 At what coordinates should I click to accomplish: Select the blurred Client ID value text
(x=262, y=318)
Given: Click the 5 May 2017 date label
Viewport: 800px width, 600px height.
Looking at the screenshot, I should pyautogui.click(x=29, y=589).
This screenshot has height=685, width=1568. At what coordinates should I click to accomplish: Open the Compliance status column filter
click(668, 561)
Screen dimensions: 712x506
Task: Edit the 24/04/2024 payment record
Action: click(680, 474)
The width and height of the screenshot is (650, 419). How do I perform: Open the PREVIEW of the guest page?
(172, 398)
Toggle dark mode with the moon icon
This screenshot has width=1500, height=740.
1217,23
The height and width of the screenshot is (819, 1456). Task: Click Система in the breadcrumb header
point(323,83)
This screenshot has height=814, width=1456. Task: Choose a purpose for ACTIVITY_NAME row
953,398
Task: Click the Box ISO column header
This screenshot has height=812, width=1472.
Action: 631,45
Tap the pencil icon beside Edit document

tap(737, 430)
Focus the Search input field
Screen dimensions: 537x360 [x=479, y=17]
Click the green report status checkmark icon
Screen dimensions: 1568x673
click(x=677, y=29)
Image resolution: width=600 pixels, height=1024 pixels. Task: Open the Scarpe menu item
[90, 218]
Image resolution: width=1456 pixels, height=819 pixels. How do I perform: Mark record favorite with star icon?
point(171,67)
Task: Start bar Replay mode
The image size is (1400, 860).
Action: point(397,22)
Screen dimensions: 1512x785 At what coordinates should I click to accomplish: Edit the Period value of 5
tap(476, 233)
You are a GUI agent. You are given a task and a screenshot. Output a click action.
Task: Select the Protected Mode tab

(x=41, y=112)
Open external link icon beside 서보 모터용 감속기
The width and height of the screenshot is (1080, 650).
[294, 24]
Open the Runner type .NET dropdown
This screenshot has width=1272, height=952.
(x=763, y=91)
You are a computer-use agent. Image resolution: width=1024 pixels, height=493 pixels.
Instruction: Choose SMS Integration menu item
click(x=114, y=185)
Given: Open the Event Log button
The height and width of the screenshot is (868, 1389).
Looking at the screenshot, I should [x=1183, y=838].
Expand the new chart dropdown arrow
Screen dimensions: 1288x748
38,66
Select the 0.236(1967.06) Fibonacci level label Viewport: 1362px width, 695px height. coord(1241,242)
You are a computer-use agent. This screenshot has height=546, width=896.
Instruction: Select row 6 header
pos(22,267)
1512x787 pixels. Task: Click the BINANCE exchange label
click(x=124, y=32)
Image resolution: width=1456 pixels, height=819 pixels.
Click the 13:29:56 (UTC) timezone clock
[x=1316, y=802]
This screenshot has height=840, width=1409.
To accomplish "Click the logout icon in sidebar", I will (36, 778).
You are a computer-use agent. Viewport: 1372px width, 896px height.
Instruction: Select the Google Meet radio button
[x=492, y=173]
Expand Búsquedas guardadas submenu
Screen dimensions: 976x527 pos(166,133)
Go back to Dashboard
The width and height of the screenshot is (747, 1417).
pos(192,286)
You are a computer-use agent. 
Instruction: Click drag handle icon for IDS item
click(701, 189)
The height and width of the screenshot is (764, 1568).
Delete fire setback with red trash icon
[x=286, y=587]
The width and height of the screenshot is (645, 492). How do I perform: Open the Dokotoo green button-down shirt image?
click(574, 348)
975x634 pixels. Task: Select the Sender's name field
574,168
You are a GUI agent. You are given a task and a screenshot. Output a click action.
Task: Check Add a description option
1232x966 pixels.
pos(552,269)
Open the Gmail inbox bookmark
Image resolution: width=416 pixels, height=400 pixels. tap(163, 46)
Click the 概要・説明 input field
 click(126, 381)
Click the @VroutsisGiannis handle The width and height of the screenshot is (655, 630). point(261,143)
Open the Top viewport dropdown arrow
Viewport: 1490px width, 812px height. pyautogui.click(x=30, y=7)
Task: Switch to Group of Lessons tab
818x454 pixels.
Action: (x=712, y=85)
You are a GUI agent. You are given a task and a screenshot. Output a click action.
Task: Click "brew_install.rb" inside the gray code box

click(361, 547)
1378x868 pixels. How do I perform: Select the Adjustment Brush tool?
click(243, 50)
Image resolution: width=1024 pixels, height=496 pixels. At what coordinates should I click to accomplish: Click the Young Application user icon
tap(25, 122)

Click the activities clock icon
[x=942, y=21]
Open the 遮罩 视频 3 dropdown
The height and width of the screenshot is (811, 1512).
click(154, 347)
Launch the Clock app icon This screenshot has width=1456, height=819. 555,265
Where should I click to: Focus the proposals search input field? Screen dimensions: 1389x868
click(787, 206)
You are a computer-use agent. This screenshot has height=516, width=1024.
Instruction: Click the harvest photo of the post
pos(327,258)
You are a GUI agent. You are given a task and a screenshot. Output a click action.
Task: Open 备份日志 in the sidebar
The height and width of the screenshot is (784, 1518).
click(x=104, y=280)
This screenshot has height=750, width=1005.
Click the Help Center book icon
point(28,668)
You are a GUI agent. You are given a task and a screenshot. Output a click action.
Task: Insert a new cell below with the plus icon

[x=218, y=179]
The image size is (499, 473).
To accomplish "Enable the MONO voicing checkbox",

Written instruction:
Can you write out every row above, reproducing each line character for character with nothing altered, added, or left out?

Written solution:
 At what coordinates should I click to accomplish: Select the blurred Client ID value text
(x=262, y=318)
Given: Click the 5 May 2017 date label
Viewport: 800px width, 600px height.
Looking at the screenshot, I should pyautogui.click(x=29, y=589).
This screenshot has height=685, width=1568. At what coordinates should I click to accomplish: Open the Compliance status column filter
click(668, 561)
Screen dimensions: 712x506
Task: Edit the 24/04/2024 payment record
Action: click(680, 474)
The width and height of the screenshot is (650, 419). How do I perform: Open the PREVIEW of the guest page?
(172, 398)
Toggle dark mode with the moon icon
This screenshot has width=1500, height=740.
1217,23
The height and width of the screenshot is (819, 1456). Task: Click Система in the breadcrumb header
point(323,83)
This screenshot has height=814, width=1456. Task: Choose a purpose for ACTIVITY_NAME row
953,398
Task: Click the Box ISO column header
This screenshot has height=812, width=1472.
Action: 631,45
Tap the pencil icon beside Edit document

tap(737, 430)
Focus the Search input field
Screen dimensions: 537x360 [x=479, y=17]
Click the green report status checkmark icon
Screen dimensions: 1568x673
click(x=677, y=29)
Image resolution: width=600 pixels, height=1024 pixels. Task: Open the Scarpe menu item
[90, 218]
Image resolution: width=1456 pixels, height=819 pixels. How do I perform: Mark record favorite with star icon?
point(171,67)
Task: Start bar Replay mode
The image size is (1400, 860).
Action: point(397,22)
Screen dimensions: 1512x785 At what coordinates should I click to accomplish: Edit the Period value of 5
tap(476, 233)
You are a GUI agent. You are given a task and a screenshot. Output a click action.
Task: Select the Protected Mode tab

(x=41, y=112)
Open external link icon beside 서보 모터용 감속기
The width and height of the screenshot is (1080, 650).
[294, 24]
Open the Runner type .NET dropdown
This screenshot has width=1272, height=952.
(x=763, y=91)
You are a computer-use agent. Image resolution: width=1024 pixels, height=493 pixels.
Instruction: Choose SMS Integration menu item
click(x=114, y=185)
Given: Open the Event Log button
The height and width of the screenshot is (868, 1389).
Looking at the screenshot, I should [x=1183, y=838].
Expand the new chart dropdown arrow
Screen dimensions: 1288x748
38,66
Select the 0.236(1967.06) Fibonacci level label Viewport: 1362px width, 695px height. coord(1241,242)
You are a computer-use agent. This screenshot has height=546, width=896.
Instruction: Select row 6 header
pos(22,267)
1512x787 pixels. Task: Click the BINANCE exchange label
click(x=124, y=32)
Image resolution: width=1456 pixels, height=819 pixels.
Click the 13:29:56 (UTC) timezone clock
[x=1316, y=802]
This screenshot has height=840, width=1409.
To accomplish "Click the logout icon in sidebar", I will (36, 778).
You are a computer-use agent. Viewport: 1372px width, 896px height.
Instruction: Select the Google Meet radio button
[x=492, y=173]
Expand Búsquedas guardadas submenu
Screen dimensions: 976x527 pos(166,133)
Go back to Dashboard
The width and height of the screenshot is (747, 1417).
pos(192,286)
You are a computer-use agent. 
Instruction: Click drag handle icon for IDS item
click(701, 189)
The height and width of the screenshot is (764, 1568).
Delete fire setback with red trash icon
[x=286, y=587]
The width and height of the screenshot is (645, 492). How do I perform: Open the Dokotoo green button-down shirt image?
click(574, 348)
975x634 pixels. Task: Select the Sender's name field
574,168
You are a GUI agent. You are given a task and a screenshot. Output a click action.
Task: Check Add a description option
1232x966 pixels.
pos(552,269)
Open the Gmail inbox bookmark
Image resolution: width=416 pixels, height=400 pixels. tap(163, 46)
Click the 概要・説明 input field
 click(126, 381)
Click the @VroutsisGiannis handle The width and height of the screenshot is (655, 630). point(261,143)
Open the Top viewport dropdown arrow
Viewport: 1490px width, 812px height. pyautogui.click(x=30, y=7)
Task: Switch to Group of Lessons tab
818x454 pixels.
Action: (x=712, y=85)
You are a GUI agent. You are given a task and a screenshot. Output a click action.
Task: Click "brew_install.rb" inside the gray code box

click(361, 547)
1378x868 pixels. How do I perform: Select the Adjustment Brush tool?
click(243, 50)
Image resolution: width=1024 pixels, height=496 pixels. At what coordinates should I click to accomplish: Click the Young Application user icon
tap(25, 122)

Click the activities clock icon
[x=942, y=21]
Open the 遮罩 视频 3 dropdown
The height and width of the screenshot is (811, 1512).
click(154, 347)
Launch the Clock app icon This screenshot has width=1456, height=819. 555,265
Where should I click to: Focus the proposals search input field? Screen dimensions: 1389x868
click(787, 206)
You are a computer-use agent. This screenshot has height=516, width=1024.
Instruction: Click the harvest photo of the post
pos(327,258)
You are a GUI agent. You are given a task and a screenshot. Output a click action.
Task: Open 备份日志 in the sidebar
The height and width of the screenshot is (784, 1518).
click(x=104, y=280)
This screenshot has height=750, width=1005.
Click the Help Center book icon
point(28,668)
You are a GUI agent. You are given a task and a screenshot. Output a click action.
Task: Insert a new cell below with the plus icon

[x=218, y=179]
The image size is (499, 473).
To accomplish "Enable the MONO voicing checkbox",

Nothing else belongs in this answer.